I was in Dakar for the International Conference on Family Planning, where thousands had convened to talk about birth control. At registration, we received conference bags as per usual, which included a pack of emergency contraception – the thin white box tossed in amid flyers, pens, and condoms as the basic supply, that it is. Across the Atlantic a week later, US secretary of health and human services Kathleen Sebelius announced that she was overruling – for the first time in history – the Food and Drug Administration’s recommendation that emergency contraception be available to individuals under the age of 17 without a prescription. The contrasts are striking.
The US is increasingly out of sync with developed and developing countries worldwide on these issues. Others get it: access to birth control is a linchpin in efforts to save lives. But the US continues to treat the issue as a political football. When people can choose whether or when to become pregnant, everyone benefits. Women are healthier, and their babies and children more likely to be fed, educated and healthy. The workforce is more robust; the government spends less on healthcare – study after study says so. The breadth of birth control’s benefits are matched only by the chronic magnitude of unmet need for it. Still today a staggering 215 million women around the world want, but lack, access.

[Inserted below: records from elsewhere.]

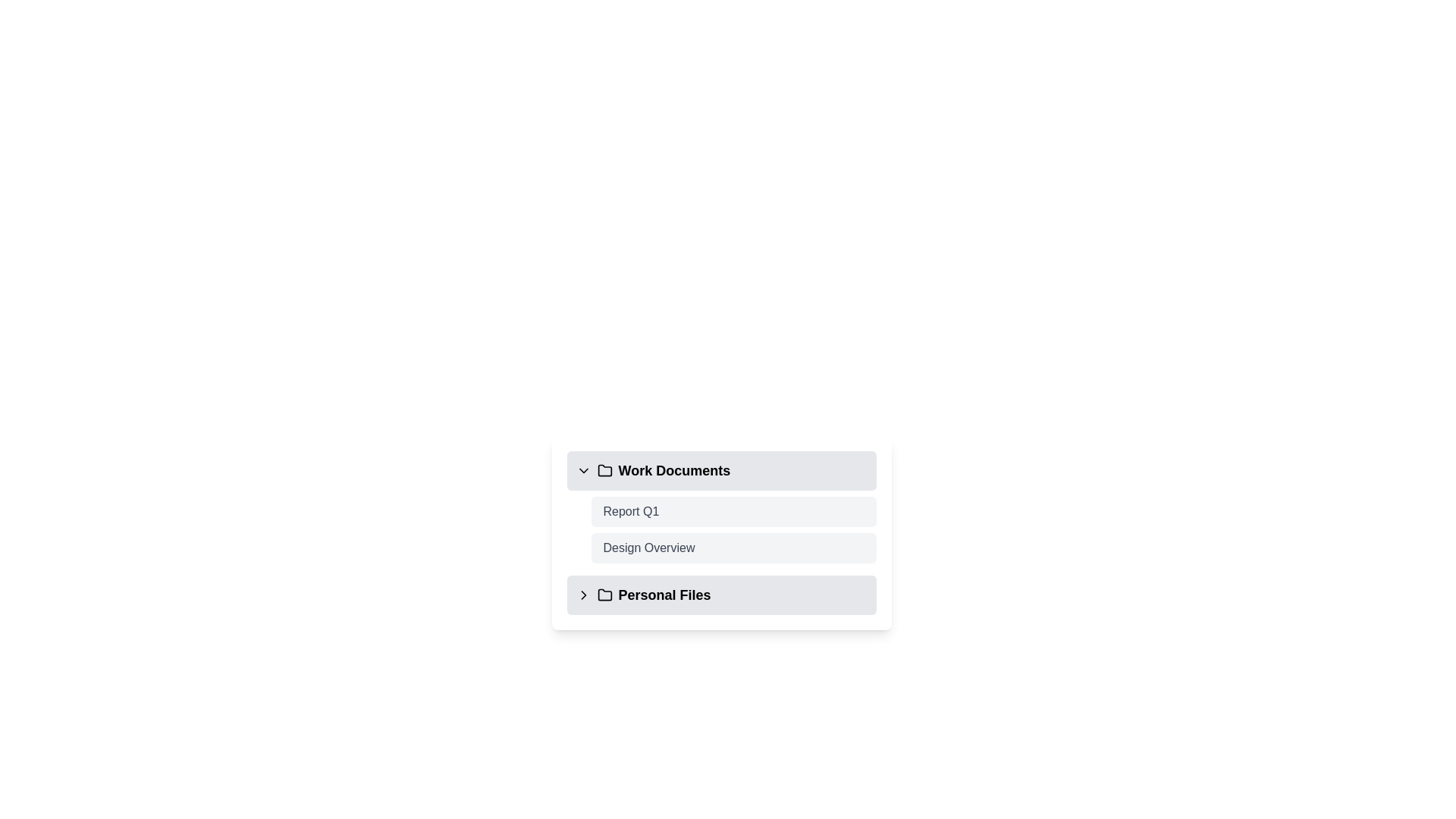 The height and width of the screenshot is (819, 1456). What do you see at coordinates (673, 470) in the screenshot?
I see `the 'Work Documents' text label` at bounding box center [673, 470].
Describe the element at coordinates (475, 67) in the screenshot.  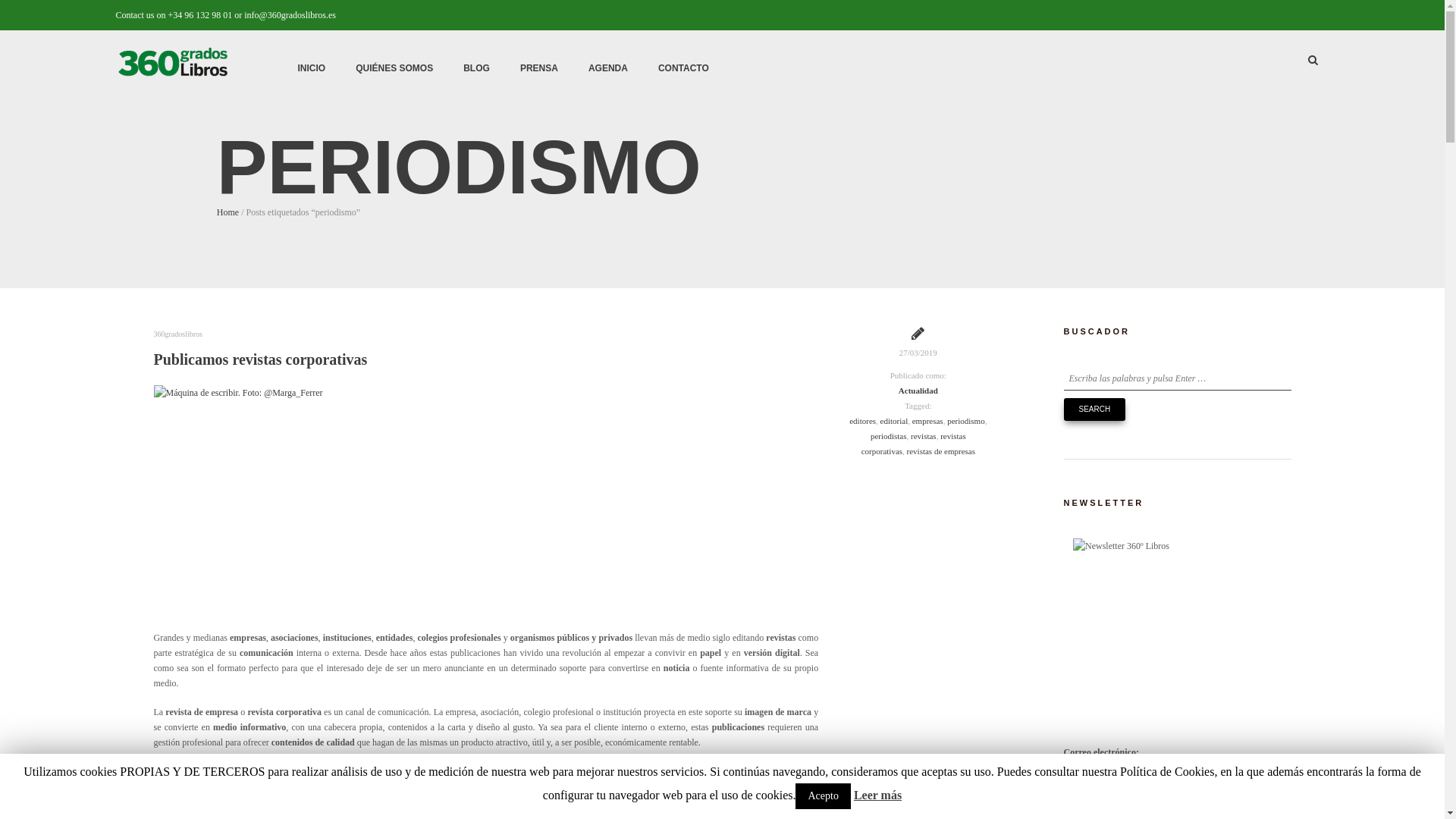
I see `'BLOG'` at that location.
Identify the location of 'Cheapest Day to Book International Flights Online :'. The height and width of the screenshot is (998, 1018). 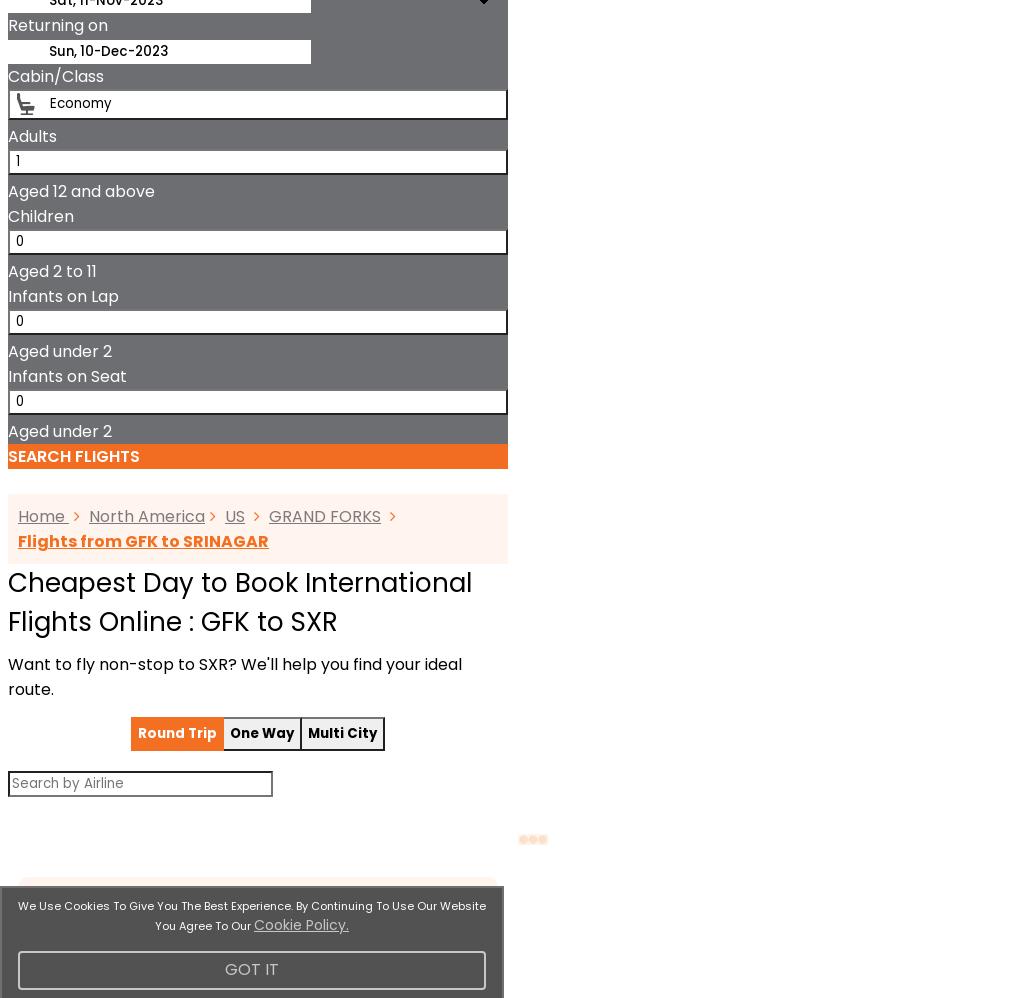
(239, 602).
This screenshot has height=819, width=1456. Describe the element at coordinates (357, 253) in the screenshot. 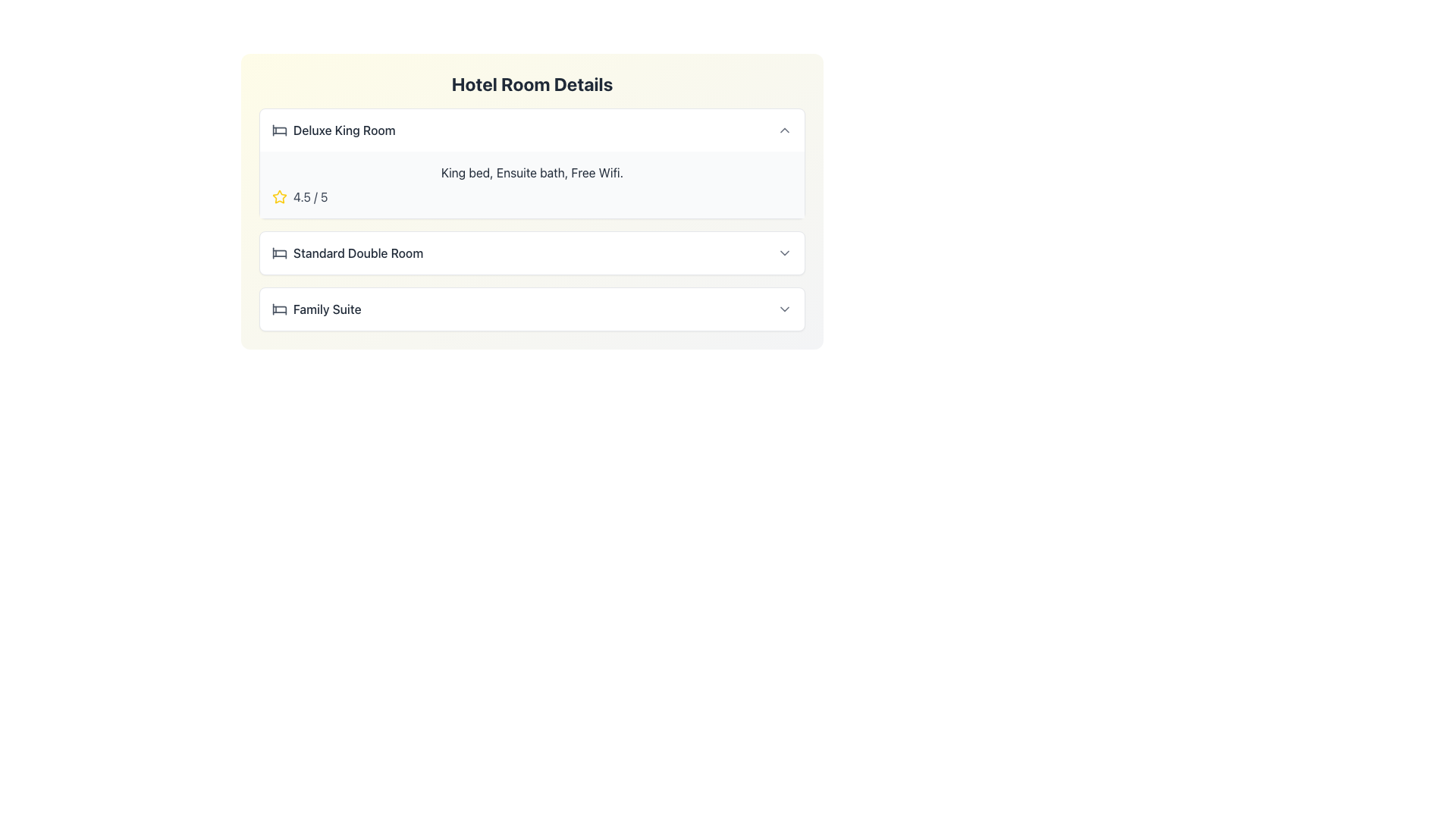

Meanwhile, in October, the US house of representatives advanced a bill to cut $40m in funding from the United Nations Population Fund (UNFPA), the largest public sector provider of birth control in the world. The bill was just one part of larger efforts to undermine reproductive health, which included gutting family planning programs in the US and reinstating the “global gag rule” to punish developing countries for addressing unsafe abortion.